**Problem**
Starting with the line that contains "Where should I click to: Open", copy every line through the end of the listing, exactly and only those. No pictures should appear in the copy.

▬▬▬

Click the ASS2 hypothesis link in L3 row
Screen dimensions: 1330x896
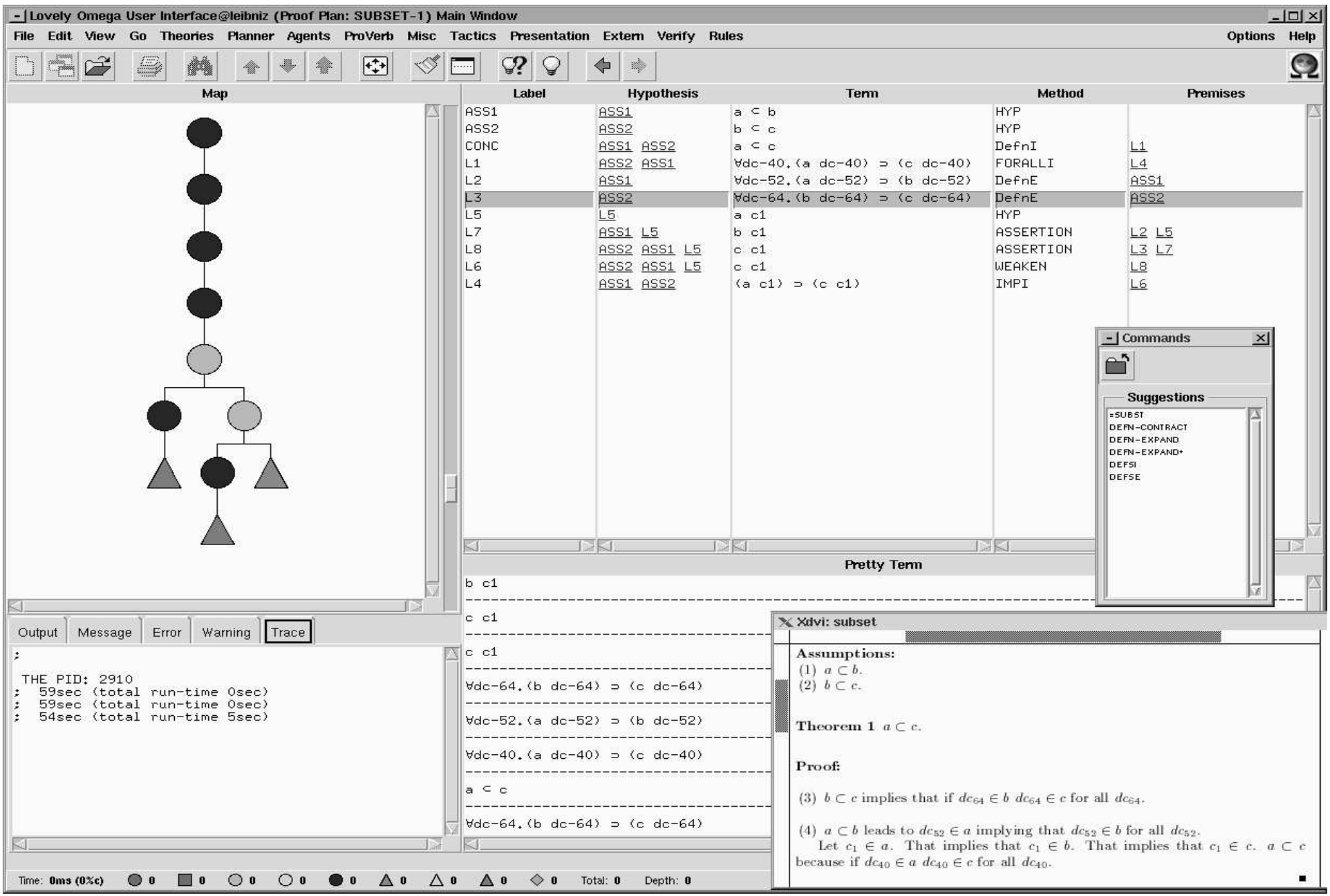tap(615, 198)
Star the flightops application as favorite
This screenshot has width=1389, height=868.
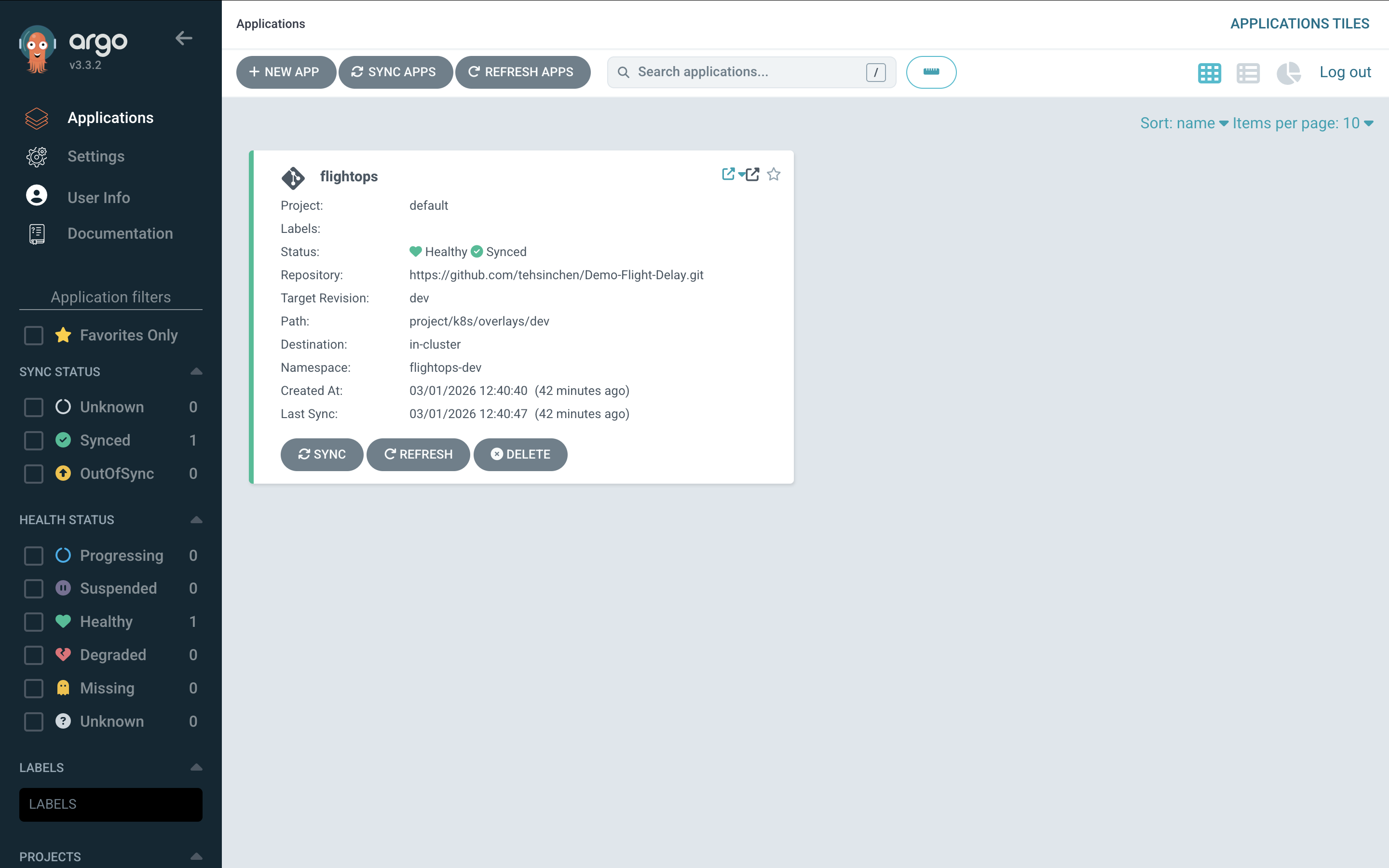[773, 174]
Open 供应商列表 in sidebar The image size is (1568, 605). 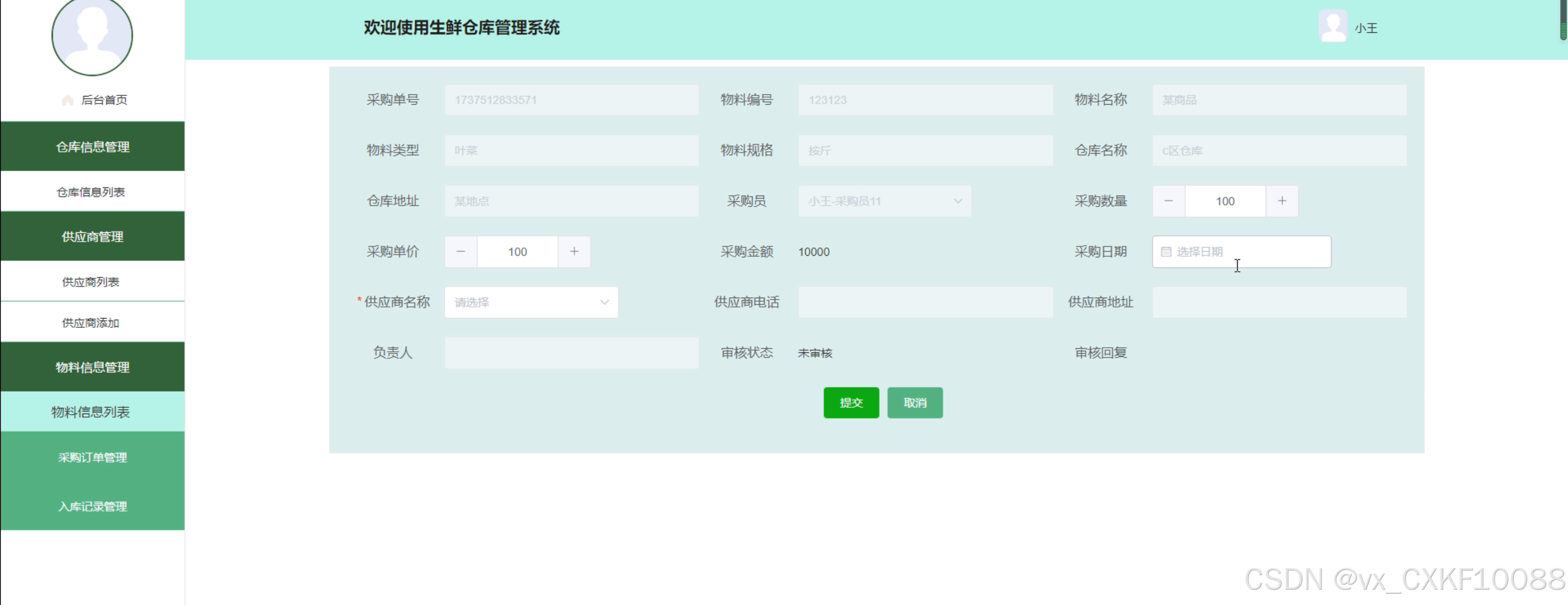coord(91,282)
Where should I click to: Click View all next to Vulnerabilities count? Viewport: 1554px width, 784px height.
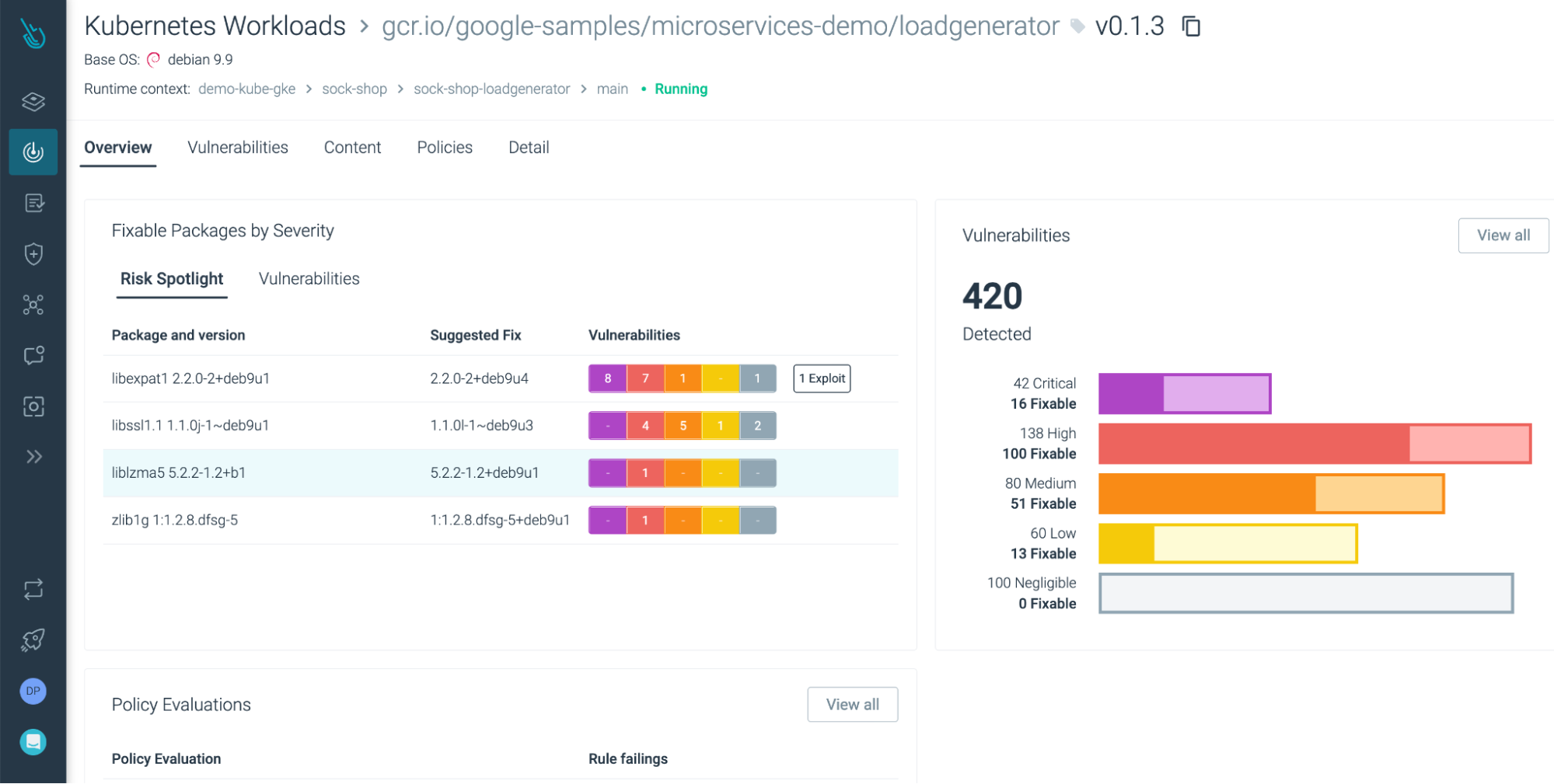pos(1503,235)
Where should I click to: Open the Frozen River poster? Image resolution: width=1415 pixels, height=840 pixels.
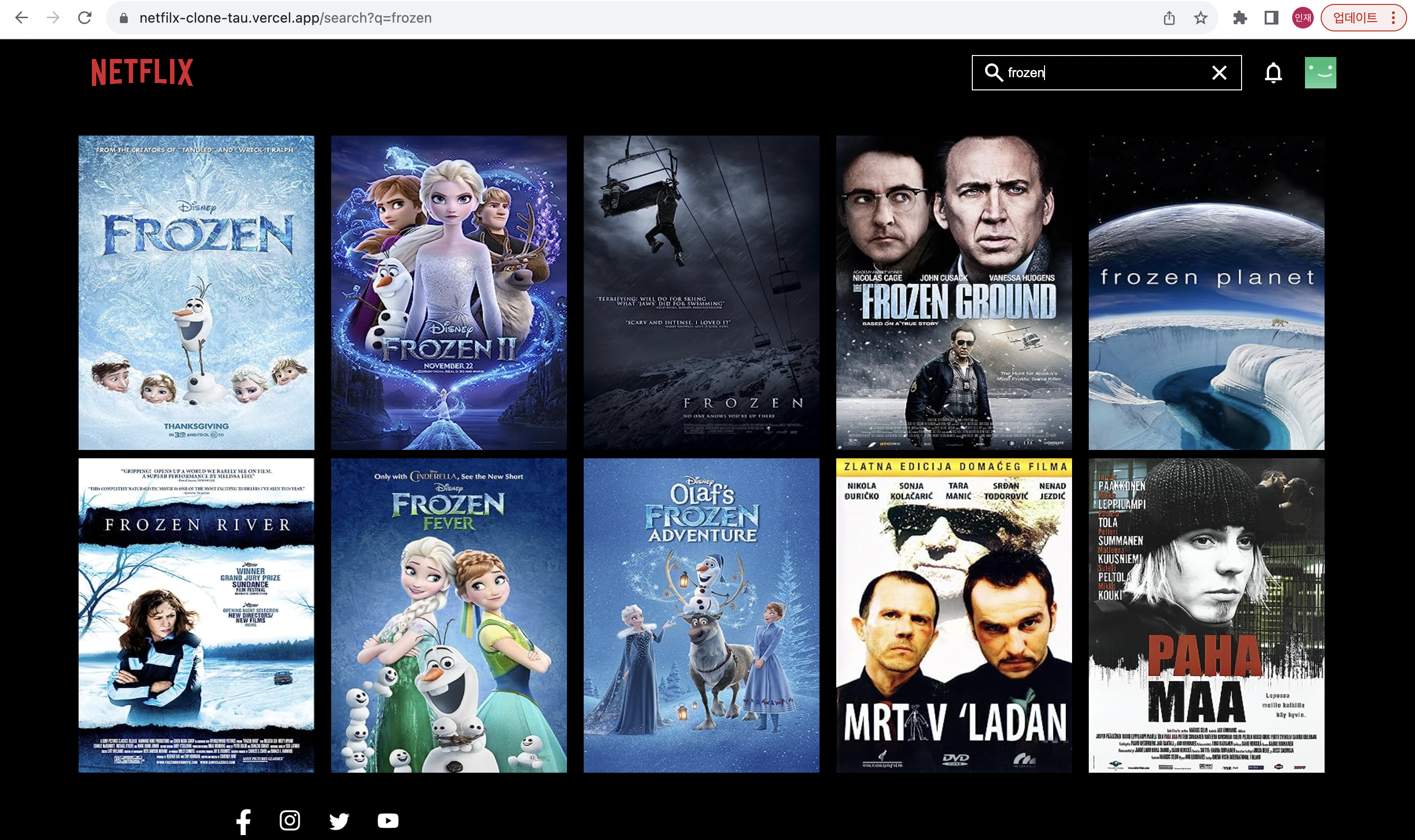(197, 616)
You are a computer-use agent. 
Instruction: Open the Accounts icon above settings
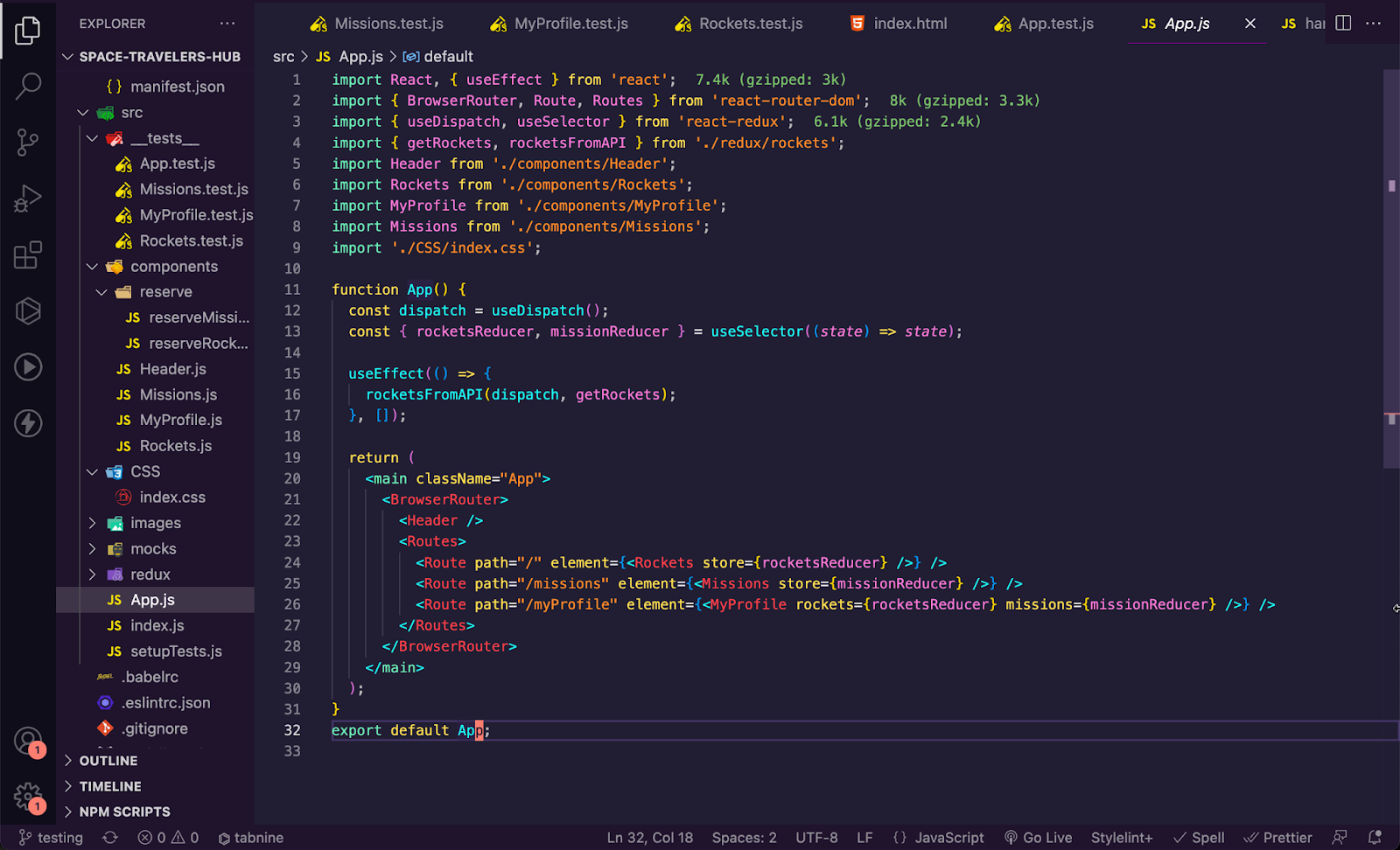28,740
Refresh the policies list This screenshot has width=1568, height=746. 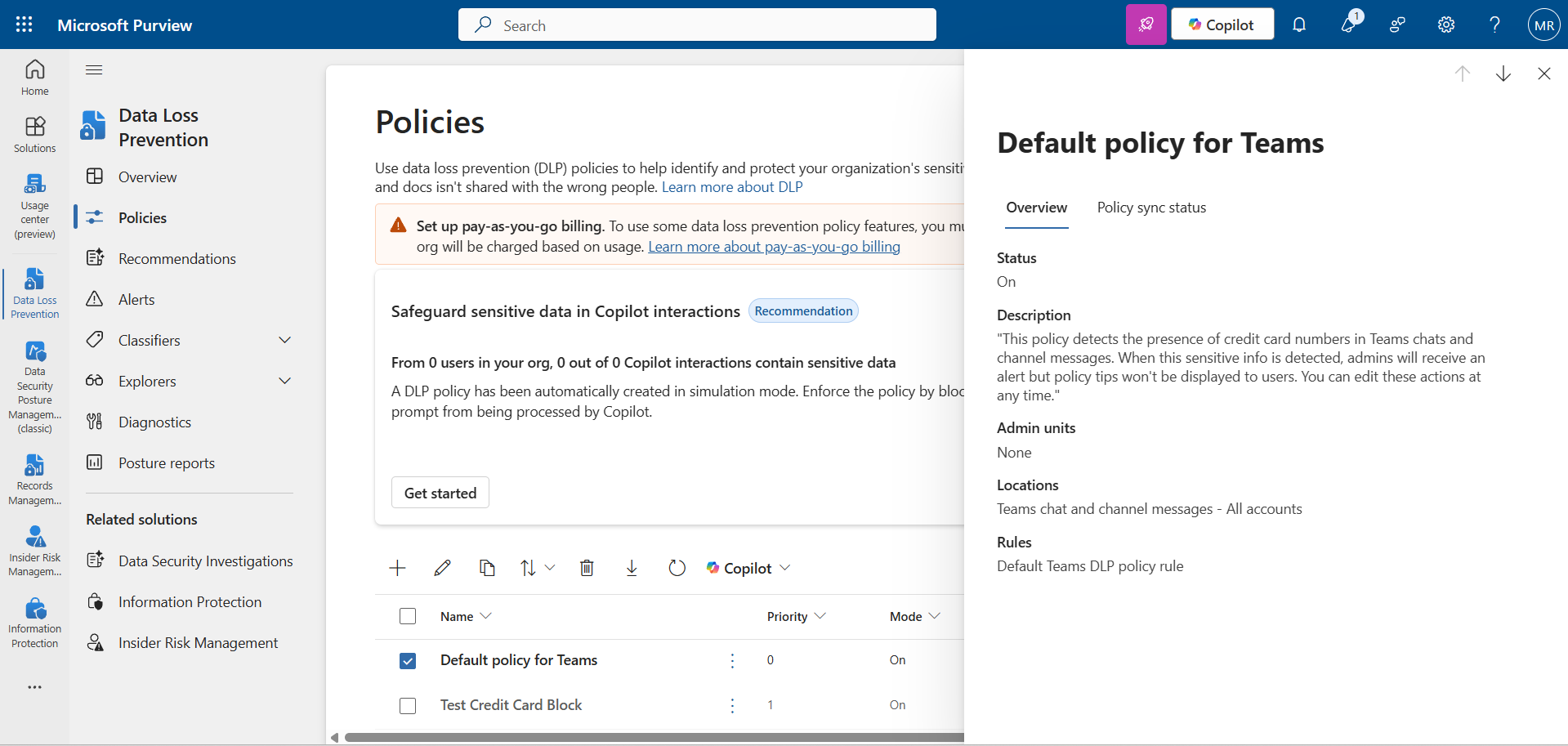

▬▬▬

**Exercise result**
Where should I click to: Open the Frozen River poster? Image resolution: width=1415 pixels, height=840 pixels.
(197, 616)
You are a computer-use agent. 
Instruction: Open the Accounts icon above settings
28,740
Refresh the policies list This screenshot has width=1568, height=746. 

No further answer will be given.